Shulkin previously served as VA’s undersecretary for health under the Obama administration, a position some thought might make him an obstacle to the reforms. Others thought Shulkin might speed up the process since he was already an established leader in the department. He has held several executive and physician roles at medical centers and is the first VA secretary who is not a veteran.

In response to fears that the new law might be used improperly to punish whistleblowers — who were crucial to exposing the agency’s problems in 2014 — the legislation will create a new Office of Accountability and Whistleblower Protection. Trump signed an executive order in April directing the secretary to create such an office to improve accountability and protect employees who lawfully disclose wrongdoing.

The bill also introduces a new position of assistant secretary for accountability and whistleblower protection, who will run the office and review all whistleblower disclosures and any allegations of misconduct for employees in senior executive or supervisory positions, as well as employees in positions regarding policy or confidential positions. The assistant secretary is also charged with creating guidelines to protect whistleblowers and provide consistent training on how to file a disclosure.

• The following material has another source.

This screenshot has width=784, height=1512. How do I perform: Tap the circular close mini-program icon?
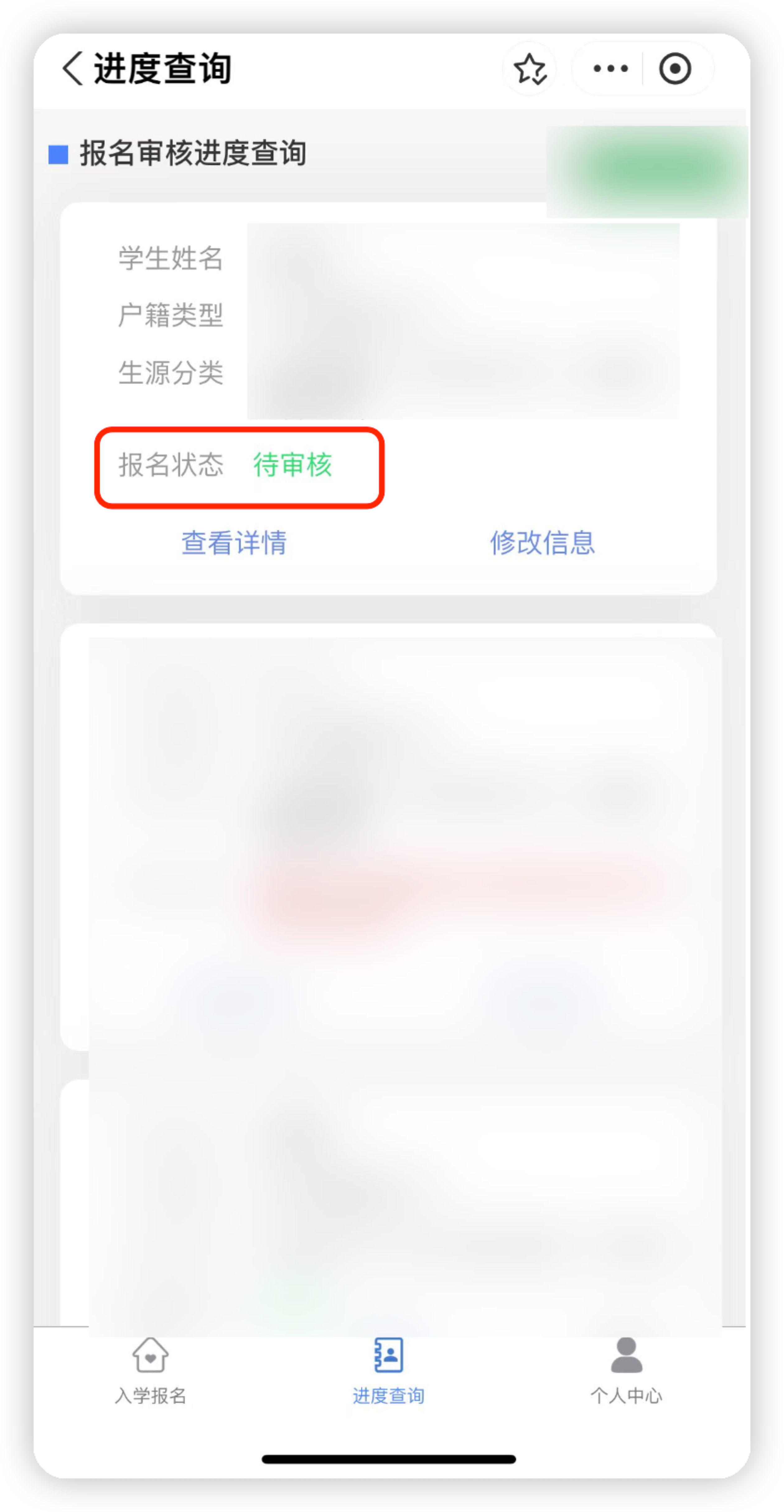675,69
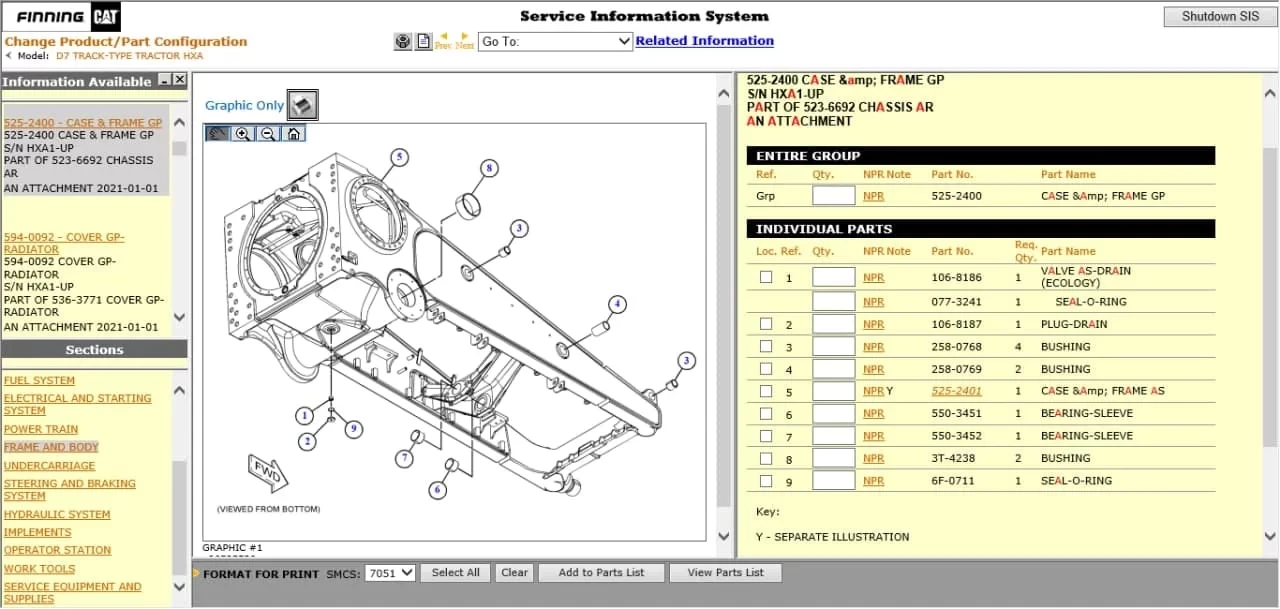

House Speaker Paul D. Ryan said the legislation — one of the few bipartisan legislative accomplishments since Trump took office — will improve care for veterans. “Now we’re getting the veterans the kind of response and the kind of accountability they earned and deserved,” he said at a press conference before the vote.

Supporters of the bill say it will help VA employee morale.

“The good employee shows up to work everyday, deals with the struggles of traffic, showing up and doing their job, and then you get these poor performers who are sitting home appeal after appeal getting paid,” said Louis Celli Jr., national director of veterans affairs and rehabilitation for American Legion, another veterans advocacy group. “I think by and large the average VA employee will be relieved.”

Bill Valdez, president of the Senior Executives Assn., an organization that provides resources for federal senior executives and professionals, is worried about the opposite effect.

“This kind of legislation just carries on that perception that if we beat federal employees enough, morale will improve,” Valdez said. “This legislation does nothing to incentivize federal employees to do their jobs better, but does everything to tell them you’re going to punished if we even suspect you’re doing something wrong.”

Instead, Valdez said he would like to see the department implement a new framework that focuses on risk and reward, creating an environment that will attract and retain new employees. The department still has more than 45,000 vacant positions.

Rory Riley, a consultant who has worked with veterans groups for more than 10 years, said targeting senior executives will start the cultural change she thinks is necessary for reform of the department. “You need people to start implementing the change, others to observe it and then have a trickle-down effect,” she said, referring to the leadership of the department.

Following the same idea, she hopes this bill will act as a “catalyst for civil service reform nationwide.”



3:25 p.m.: This article was updated with the vote tally.